Figure 1–8 The small bacterium *Mycoplasma genitalium*. It is viewed here in cross section in an *electron microscope*, which uses a beam of electrons instead of light to create an image with a resolution that is many times higher than that of an image viewed in a conventional light microscope. Of the 525 genes this bacterium contains, 43 code for transfer RNAs, ribosomal RNAs, and other nonprotein-coding RNAs. Of the 482 protein-coding genes, 154 are involved in replication, transcription, translation, and related processes involving DNA, RNA, and protein; 98 are involved in the membrane and surface structures of the cell; 46 are involved in the transport of nutrients and other molecules across the plasma membrane; and 71 are involved in energy conversion and the synthesis and degradation of small molecules. (Courtesy of Roger Cole, in Medical Microbiology, 4th ed. [S. Baron, ed.]. Galveston: University of Texas Medical Branch, 1996.)

Summary

The individual cell is the minimal self-reproducing unit of life. A cell consists of a self-replicating collection of catalysts, enclosed in a plasma membrane. All cells operate as biochemical factories, driven by the free energy released in a complicated network of chemical reactions. Central to a cell’s ability to reproduce is the transmission of its genetic information to its progeny cells when it divides. All cells store their genetic information in double-strand DNA, and the complete sequence of DNA nucleotides for each organism is known as its genome. The cell replicates this information by separating the paired DNA strands and using each as a template for polymerization to make a new DNA strand with a complementary sequence of nucleotide subunits. The same strategy of templated polymerization is used in the transcription of portions of the DNA into molecules of the closely related polynucleotide polymer, RNA. Most of these RNA molecules are mRNAs that in turn guide the synthesis of protein molecules by the process of translation. Proteins are polymers of amino acid subunits and are the catalysts for almost all the cell’s chemical reactions. They are also responsible for the selective import and export of molecules across the plasma membrane that surrounds each cell. The specific shape and function of each protein depend on its amino acid sequence, which is specified by the nucleotide sequence of a corresponding segment of the DNA—the gene that codes for that protein. In this way, the DNA of the cell determines the cell’s chemistry, which is fundamentally similar in all cells, reflecting their ultimate origin from a common ancestor cell that existed on Earth more than 3.5 billion years ago.

genome: The totality of genetic information belonging to a cell or an organism; in particular, the DNA that carries this information.

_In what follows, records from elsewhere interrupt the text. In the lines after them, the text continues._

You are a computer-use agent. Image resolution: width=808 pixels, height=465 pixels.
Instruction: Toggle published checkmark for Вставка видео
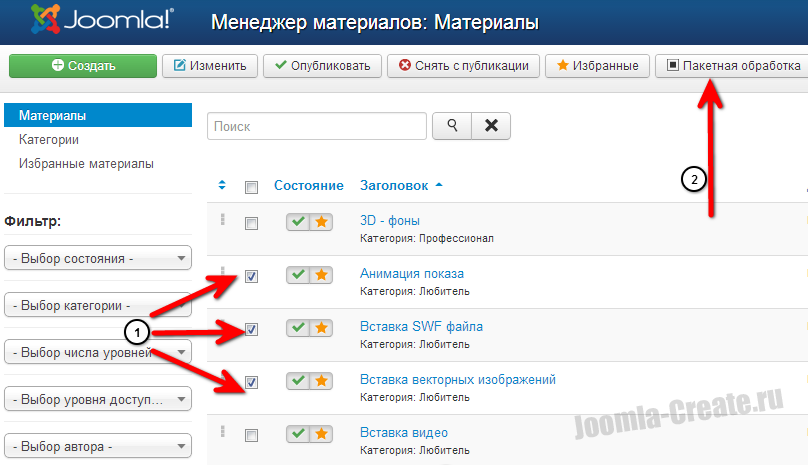coord(297,434)
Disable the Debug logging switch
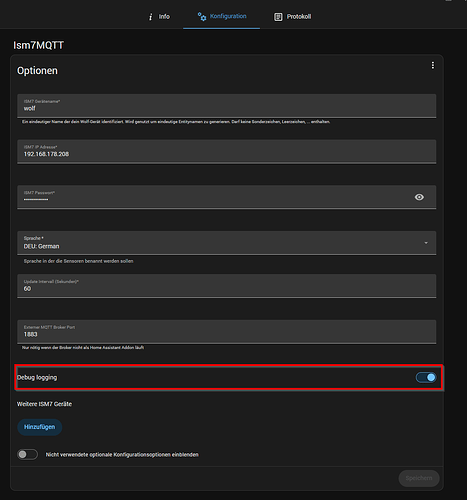 click(426, 377)
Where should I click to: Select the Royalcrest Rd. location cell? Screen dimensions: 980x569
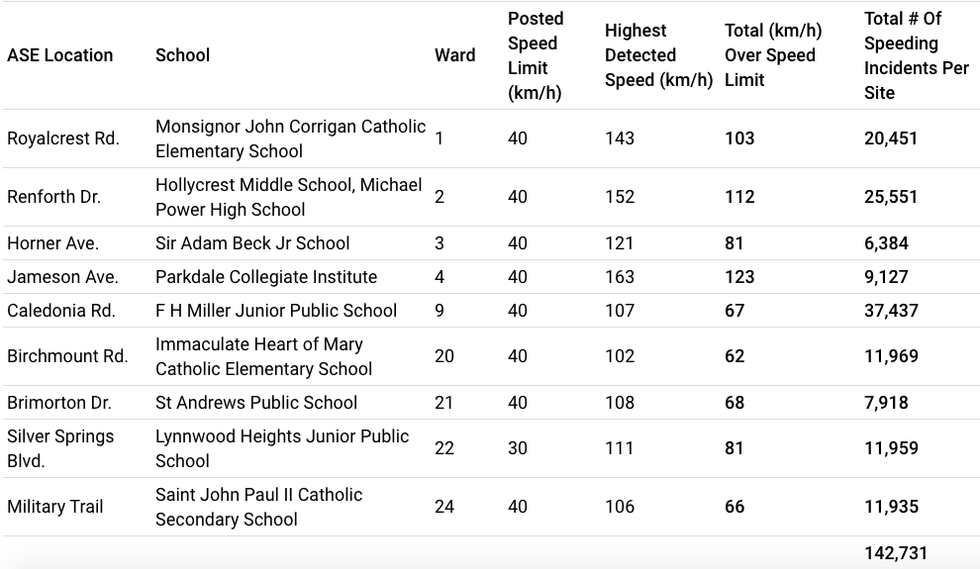63,139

nucleotide: Nucleoside with a phosphate group joined in ester linkage to the sugar moiety. DNA and RNA are polymers of nucleotides.
DNA replication: Process by which a copy of a DNA molecule is made.

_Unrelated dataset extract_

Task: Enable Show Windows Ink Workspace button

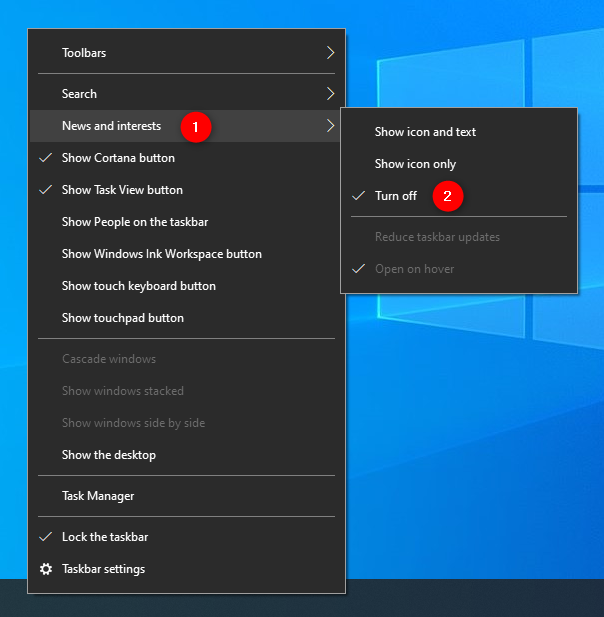Action: 161,254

DNA transcription: Copying of one strand of DNA into a complementary RNA sequence by the enzyme RNA polymerase.
ribonucleic acid: Polymer formed from covalently linked ribonucleotide monomers. See also messenger RNA, ribosomal RNA, transfer RNA.
translation (RNA translation): Process by which the sequence of nucleotides in an mRNA molecule directs the incorporation of amino acids into protein. Occurs on a ribosome.
Wnt protein: The major macromolecular constituent of cells. A linear polymer of amino acids linked together by peptide bonds in a specific sequence.
amino acid: Organic molecule containing both an amino group and a carboxyl group. Those that serve as building blocks of proteins are alpha amino acids, having both the amino and carboxyl groups linked to the same carbon atom.
catalyst: Substance that can lower the activation energy of a reaction (thus increasing its rate), without itself being consumed by the reaction.
gene: Region of DNA that is transcribed as a single unit and carries information for a discrete hereditary characteristic, usually corresponding to (1) a single protein (or set of related proteins generated by variant post-transcriptional processing) or (2) a single RNA (or set of closely related RNAs).
plasma membrane: The membrane that surrounds a living cell.
Brownian motion: The random movement of particles or molecules suspended in a liquid or gas, caused by molecular collisions.